2.2. Pathological examination
Heart: The myocardial fibers had thinned, and gaps were observed between
them.
Lungs: Each section was congested, but not edematous (Fig. 3b).
Other organs: There were no pathological changes, except for congestion.
2.3. Toxicological examination
Ethanol analysis
Ethanol analysis was performed by headspace gas chromatography with flame
ionization detection (HS-GC-FID) on a QP-2010 Plus GC (Shimadzu, Kyoto,
Japan) [17]. The deceased’s blood and urine alcohol concentrations were
undetectable (less than 0.01 mg/ml).
Toxicological analyses
The toxicological analyses of blood and urine were performed by gas
chromatography mass spectrometry (GC-MS) on a QP-2010 Ultra (Shimadzu,
Kyoto, Japan), and a Prominence liquid chromatography system (Shimadzu
UFLC system, Kyoto, Japan) coupled to a TSQ Quantum Access MAX tandem
mass spectrometer (LC-MS/MS) (Thermo Scientific, Waltham, MA, USA) [18].
Fatal accidental asphyxia
The therapeutic agents the deceased was taking; i.e., tofisopam, etizolam,
and alprazolam, were detected in her cardiac blood and urine.
The results of the quantitative analyses of the levels of these
drugs are summarized in Table 2.
2.4. Quantitative analyses of ketone bodies
The concentration of acetone was analyzed by headspace gas
chromatography with flame ionization detection (GC-2010 Plus, Shimadzu,
Kyoto, Japan), and that of 3-hydroxybutyric acid (3HBA) was analyzed by
GC-MS/MS (GCMS-TQ8030, Shimadzu, Kyoto, Japan)) [19].

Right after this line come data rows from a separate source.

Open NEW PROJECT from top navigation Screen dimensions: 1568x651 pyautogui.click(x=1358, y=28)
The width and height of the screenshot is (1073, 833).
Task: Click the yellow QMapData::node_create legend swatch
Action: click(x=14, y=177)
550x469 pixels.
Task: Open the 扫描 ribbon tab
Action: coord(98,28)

The concentration of 3HBA was 240 µmol/l, and that of acetone was
16.9 µg/ml.
3. Discussion
Positional asphyxia has been reported in a variety of circumstances,
such as during reverse suspension [3, 12] or in individuals in a
hyperflexed head or head-down position [4, 5] or in the jack-knife position
[6]. In the current case, the deceased was discovered in a strange posture,
which we termed ‘the reverse jack-knife position’. Except for the unusual
position reported by Falk, there have been few autopsy reports about cases
in which the deceased was found in a similar position [7].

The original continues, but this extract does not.